In 2023, at least a dozen youngsters in Marion County have lost their lives to gunfire, two of them young children who suffered accidental self-inflicted wounds.

”There’s a lot easier jobs to do than be here in the middle of the night and take care of kids who are shot,” said Dr. Cory Showalter, interim division chief of Pediatric Emergency Medicine at Riley.

Showalter still recalls the first pediatric gunshot patient he worked on while in training more than a decade ago.

”This was just a pristinely healthy 15-, 16-year-old kid, had his whole future in front of him and despite 50 people doing all they could with all their training….no one could help this child, it was too late, and it was just a waste, just a terrible waste, this completely healthy person was shot and died despite all these people trying to help. That will never leave me.”

Last Friday a 5-year-old on North Kealing Avenue found a gun stuffed into a couch cushion after an adult left the room.

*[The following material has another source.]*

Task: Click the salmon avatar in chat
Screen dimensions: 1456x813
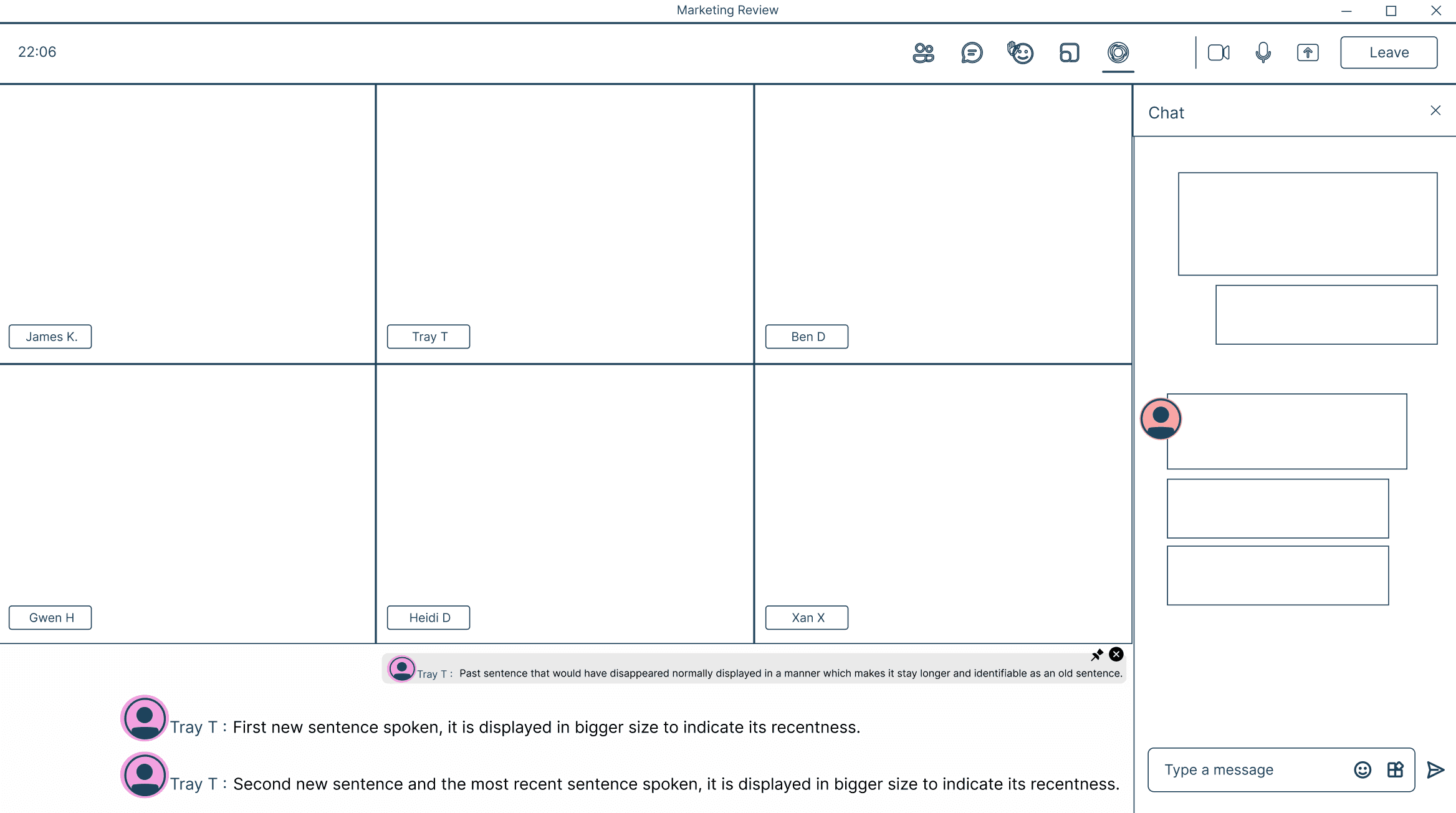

The child fatally wounded himself in the head.

Jahbar Hakiem Scott has been charged with Neglect of a Dependent Causing Death.

In April, a 5-year-old shot himself to death with a gun left behind by an adult who was at work that day.

In that case, the father was not charged.

In any case, when a pediatric gunshot victim is wheeled into the Riley ED for lifesaving treatment, tough conversations follow, especially with the child.

”Many times it is difficult to have that conversation ‘Why?’ because there’s not a great answer,” said Dr. Matthew Landman, Riley Trauma medical director. ”We really focus on this is what has happened to you, these are your injuries and understanding the process of healing but then giving them a sense of security. I think a lot of innocence and security is lost when something like this happens.”

”It’s much easier to prevent the injury that try to fix and treat the injury,” said Dr. Showalter, who finds families of young firearms victims often don’t think about gun safety in the home until their child is wounded. ”If you have an asthma attack and it smells like cigarettes in the room, that’s a really key moment to talk about smoke exposure for kids. I think that is something we push more on our primary care residents to talk about gun safety in the home just like you talk about proper feeding techniques and seat belts.

”It’s a high-impact moment to talk about key pieces of intervention that families can do.”

Dr. Landman said additional mental health services and conversations about gun safety could serve to reduce the firearms injury rate among his patients.

”Anyone who cares for kids or anyone who thinks about kids, whether you’re in the medical profession or not, certainly I’ve seen this epidemic of firearm injuries as disturbing.”